• _THE INPUT_
####
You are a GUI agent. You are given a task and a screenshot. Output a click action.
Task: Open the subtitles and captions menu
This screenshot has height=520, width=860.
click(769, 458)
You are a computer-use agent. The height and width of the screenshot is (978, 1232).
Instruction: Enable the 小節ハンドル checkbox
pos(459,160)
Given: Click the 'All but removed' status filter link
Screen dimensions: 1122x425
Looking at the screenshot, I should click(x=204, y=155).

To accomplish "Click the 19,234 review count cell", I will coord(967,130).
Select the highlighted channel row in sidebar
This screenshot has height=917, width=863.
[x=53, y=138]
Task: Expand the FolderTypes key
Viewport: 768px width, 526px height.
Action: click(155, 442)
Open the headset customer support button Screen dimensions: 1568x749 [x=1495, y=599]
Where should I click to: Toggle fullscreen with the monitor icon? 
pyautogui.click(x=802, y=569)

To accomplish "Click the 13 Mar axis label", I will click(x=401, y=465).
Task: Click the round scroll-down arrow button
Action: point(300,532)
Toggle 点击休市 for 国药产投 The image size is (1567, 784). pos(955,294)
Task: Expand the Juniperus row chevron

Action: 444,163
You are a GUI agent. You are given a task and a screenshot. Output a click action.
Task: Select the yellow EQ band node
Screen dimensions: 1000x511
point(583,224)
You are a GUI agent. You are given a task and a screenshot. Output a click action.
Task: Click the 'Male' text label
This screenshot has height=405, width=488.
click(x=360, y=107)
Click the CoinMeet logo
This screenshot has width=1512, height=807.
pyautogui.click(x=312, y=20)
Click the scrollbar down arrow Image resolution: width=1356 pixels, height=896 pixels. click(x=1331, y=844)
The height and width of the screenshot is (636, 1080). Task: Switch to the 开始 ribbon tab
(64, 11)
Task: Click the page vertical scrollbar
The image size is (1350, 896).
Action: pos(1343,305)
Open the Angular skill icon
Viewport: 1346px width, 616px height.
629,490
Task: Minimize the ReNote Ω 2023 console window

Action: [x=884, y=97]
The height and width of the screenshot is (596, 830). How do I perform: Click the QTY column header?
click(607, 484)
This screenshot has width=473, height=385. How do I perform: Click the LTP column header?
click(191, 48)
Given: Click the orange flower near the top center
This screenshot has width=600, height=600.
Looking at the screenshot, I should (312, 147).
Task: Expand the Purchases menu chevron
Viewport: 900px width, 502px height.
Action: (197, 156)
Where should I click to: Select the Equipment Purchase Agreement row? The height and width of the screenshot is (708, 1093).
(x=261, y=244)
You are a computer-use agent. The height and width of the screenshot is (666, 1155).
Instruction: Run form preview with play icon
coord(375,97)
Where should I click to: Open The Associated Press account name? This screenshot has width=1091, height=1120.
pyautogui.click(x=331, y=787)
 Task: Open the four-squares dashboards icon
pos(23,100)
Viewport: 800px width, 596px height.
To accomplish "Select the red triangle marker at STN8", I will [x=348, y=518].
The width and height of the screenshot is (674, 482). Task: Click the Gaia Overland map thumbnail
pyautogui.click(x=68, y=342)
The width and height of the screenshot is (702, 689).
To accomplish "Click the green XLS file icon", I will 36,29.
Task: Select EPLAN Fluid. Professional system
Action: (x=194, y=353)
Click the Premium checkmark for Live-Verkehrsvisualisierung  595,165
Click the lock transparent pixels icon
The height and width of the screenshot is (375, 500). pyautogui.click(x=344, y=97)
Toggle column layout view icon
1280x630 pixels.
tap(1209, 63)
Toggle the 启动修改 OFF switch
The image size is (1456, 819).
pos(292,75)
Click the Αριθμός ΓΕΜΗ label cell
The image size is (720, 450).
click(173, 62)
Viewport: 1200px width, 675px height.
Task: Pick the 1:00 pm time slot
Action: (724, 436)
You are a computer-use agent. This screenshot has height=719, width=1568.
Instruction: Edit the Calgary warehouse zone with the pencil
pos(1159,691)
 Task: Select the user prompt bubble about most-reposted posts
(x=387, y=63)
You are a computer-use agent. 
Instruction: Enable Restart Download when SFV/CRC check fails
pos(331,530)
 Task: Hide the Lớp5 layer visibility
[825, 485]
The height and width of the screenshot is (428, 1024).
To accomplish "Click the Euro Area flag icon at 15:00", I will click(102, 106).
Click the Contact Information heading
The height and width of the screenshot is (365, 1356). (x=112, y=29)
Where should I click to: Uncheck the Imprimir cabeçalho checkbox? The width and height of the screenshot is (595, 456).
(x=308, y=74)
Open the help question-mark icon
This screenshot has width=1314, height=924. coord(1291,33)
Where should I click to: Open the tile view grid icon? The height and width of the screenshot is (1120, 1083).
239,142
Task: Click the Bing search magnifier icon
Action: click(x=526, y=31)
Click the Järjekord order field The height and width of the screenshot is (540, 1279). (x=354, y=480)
####
• _WHAT THIS TASK INVOLVES_
Transcribe the part of the records that opens with the line containing "Task: Minimize the" and closes with the line containing "pos(331,530)", keeping every line exactly as it stands.

• _WORKED SOLUTION_
Task: Minimize the ReNote Ω 2023 console window

Action: [x=884, y=97]
The height and width of the screenshot is (596, 830). How do I perform: Click the QTY column header?
click(607, 484)
This screenshot has width=473, height=385. How do I perform: Click the LTP column header?
click(191, 48)
Given: Click the orange flower near the top center
This screenshot has width=600, height=600.
Looking at the screenshot, I should (312, 147).
Task: Expand the Purchases menu chevron
Viewport: 900px width, 502px height.
Action: (197, 156)
Where should I click to: Select the Equipment Purchase Agreement row? The height and width of the screenshot is (708, 1093).
(x=261, y=244)
You are a computer-use agent. The height and width of the screenshot is (666, 1155).
Instruction: Run form preview with play icon
coord(375,97)
Where should I click to: Open The Associated Press account name? This screenshot has width=1091, height=1120.
pyautogui.click(x=331, y=787)
 Task: Open the four-squares dashboards icon
pos(23,100)
Viewport: 800px width, 596px height.
To accomplish "Select the red triangle marker at STN8", I will [x=348, y=518].
The width and height of the screenshot is (674, 482). Task: Click the Gaia Overland map thumbnail
pyautogui.click(x=68, y=342)
The width and height of the screenshot is (702, 689).
To accomplish "Click the green XLS file icon", I will 36,29.
Task: Select EPLAN Fluid. Professional system
Action: (x=194, y=353)
Click the Premium checkmark for Live-Verkehrsvisualisierung  595,165
Click the lock transparent pixels icon
The height and width of the screenshot is (375, 500). pyautogui.click(x=344, y=97)
Toggle column layout view icon
1280x630 pixels.
tap(1209, 63)
Toggle the 启动修改 OFF switch
The image size is (1456, 819).
pos(292,75)
Click the Αριθμός ΓΕΜΗ label cell
The image size is (720, 450).
click(173, 62)
Viewport: 1200px width, 675px height.
Task: Pick the 1:00 pm time slot
Action: (724, 436)
You are a computer-use agent. This screenshot has height=719, width=1568.
Instruction: Edit the Calgary warehouse zone with the pencil
pos(1159,691)
 Task: Select the user prompt bubble about most-reposted posts
(x=387, y=63)
You are a computer-use agent. 
Instruction: Enable Restart Download when SFV/CRC check fails
pos(331,530)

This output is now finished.